Jeff Pearlman writes today that Ryan Dempster is a hero for throwing a baseball at Alex Rodriguez. But I’m not quite sure how strongly he feels about it. Please judge for yourself:
F**k you for cheating. F**k you for stealing paychecks. F**k you for influencing the outcomes of games. F**k you for lying. F**k you for dragging us all down. F**k you—Ryan Braun and Mark McGwire and Sammy Sosa and Roger Clemens and Miguel Tejada and Nelson Cruz and Barry Bonds and Jhonny Peralta and Paul Lo Duca and every other guy who felt the need to inject nonsense into their bodies to help accomplish what, naturally, they could not.
But no, people aren’t irrationally upset about what a baseball player has done. And me saying that, perhaps, people have blown A-Rod’s transgressions out of proportion is totally radical and crazy and I just do it for page views.
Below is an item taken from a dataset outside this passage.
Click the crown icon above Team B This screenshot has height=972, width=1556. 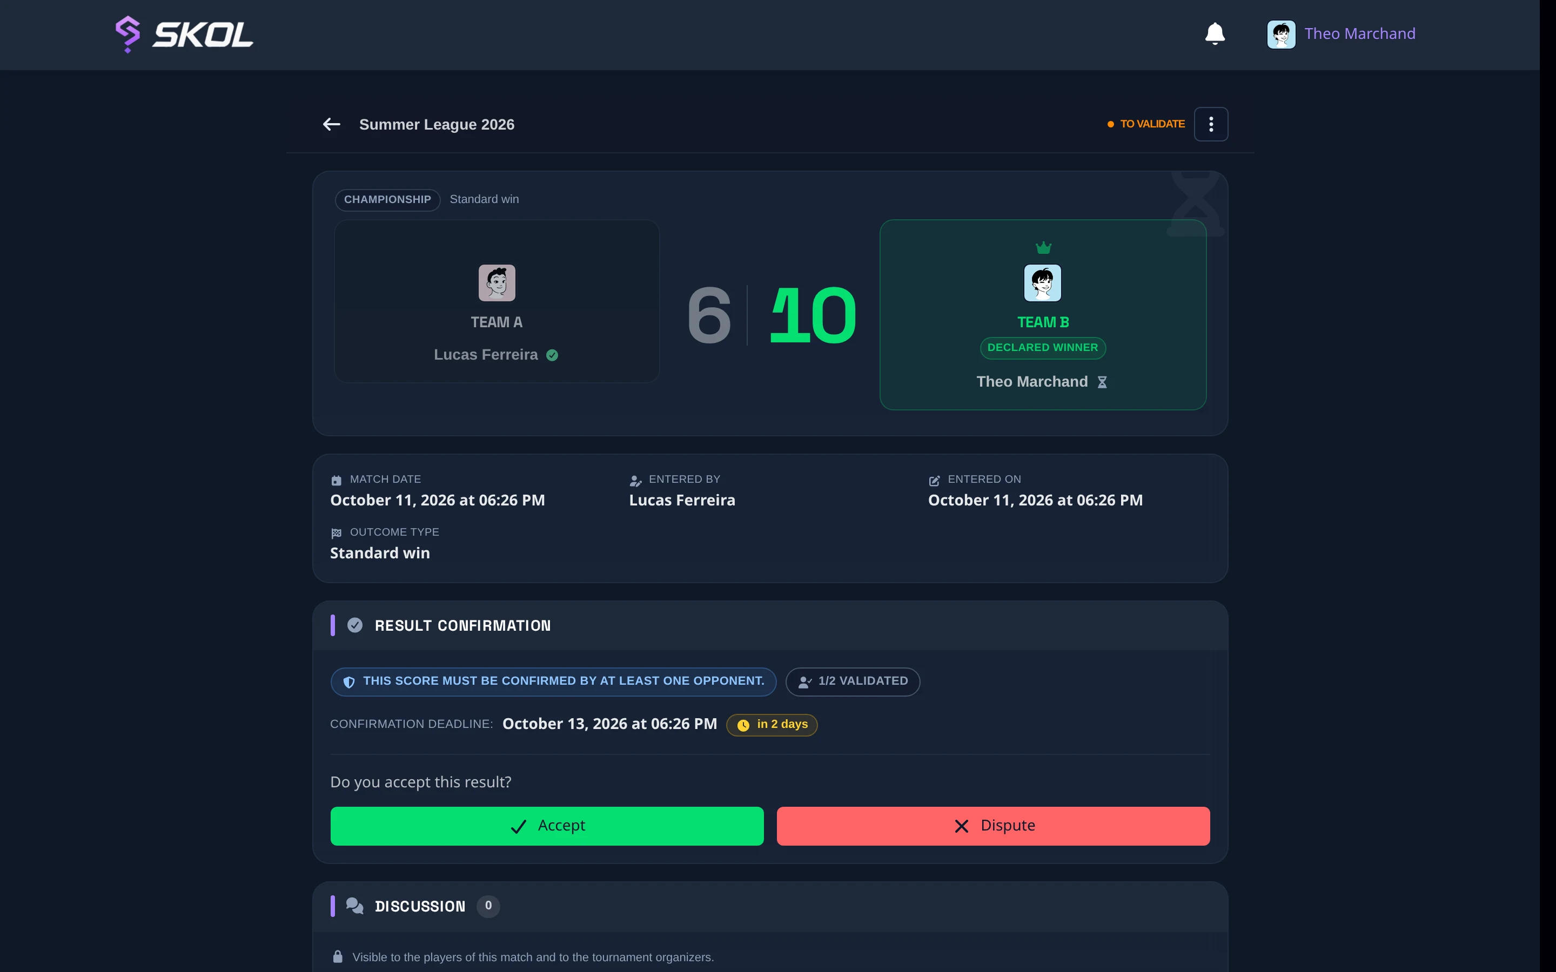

Yep.
Say what you want about Pearlman — I know a lot of people don’t care for his stuff — but he is a respected journalist within the industry who regularly publishes well-read books and has spent time at some prestigious publications such as Sports Illustrated. Maybe he’s out there quite a bit, but make no mistake: there are a lot of people who feel this about A-Rod even if they don’t put it in print.
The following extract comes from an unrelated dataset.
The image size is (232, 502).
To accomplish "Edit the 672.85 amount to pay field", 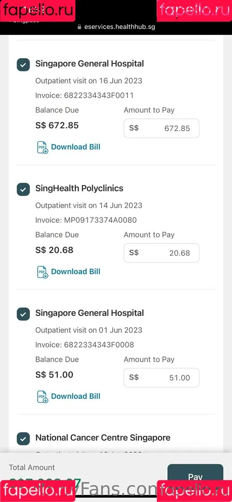I will click(x=161, y=128).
And thus when I say that maybe, just maybe, people in the media are unfairly painting the guy as History’s Greatest Monster, I am not being hysterical.
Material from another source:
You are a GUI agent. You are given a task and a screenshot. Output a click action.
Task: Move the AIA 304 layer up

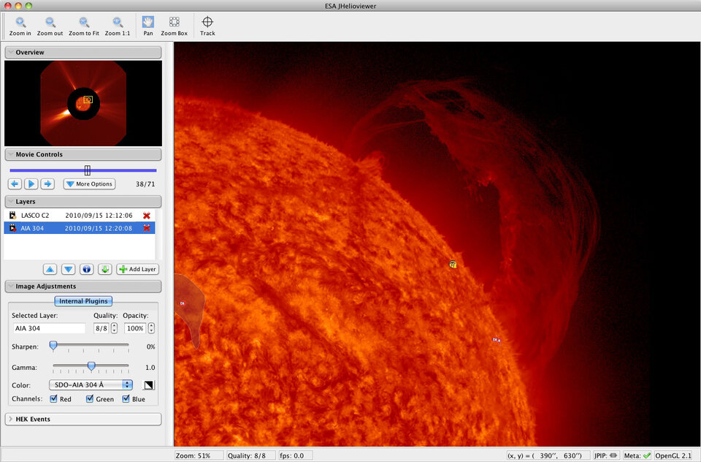(50, 269)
All spring training there was at least some mild confusion about Nationals first baseman Ryan Zimmerman. He played in almost no regular big league spring training games, instead, staying on the back fields, playing in simulated and minor league contests. When that usually happens, it’s because a player is rehabbing or even hiding an injury, but the Nats insisted that was not the case with Zimmerman. Not everyone believed it. I, for one, was skeptical.
The skepticism was unwarranted, as Zimmerman answered the bell for Opening Day and has played all season. As Jared Diamond of the Wall Street Journal writes today, it was all by design. He skipped spring training because he doesn’t like it and because he thinks it’ll help him avoid late-season injuries and slowdowns, the likes of which he has suffered over the years.
It’s hard to really judge this now, of course. On the one hand Zimmerman has started really slow this season. What’s more, he has started to show signs of warming up only in the past week, after getting almost as many big league, full-speed plate appearances under his belt as a normal spring training would’ve given him. On the other hand, April is his worst month across his entire 14-year career, so one slow April doesn’t really prove anything and, again, Zimmerman and the Nats will consider this a success if he’s healthy and productive in August and September.
It is sort of a missed opportunity, though. Players hate spring training. They really do. if Zimmerman had made a big deal out of skipping it and came out raking this month, I bet a lot more teams would be amenable to letting a veteran or three take it much more easy next spring. Good ideas can be good ideas even if they don’t produce immediately obvious results, but baseball tends to encourage a copycat culture only when someone can point to a stat line or to standings as justification.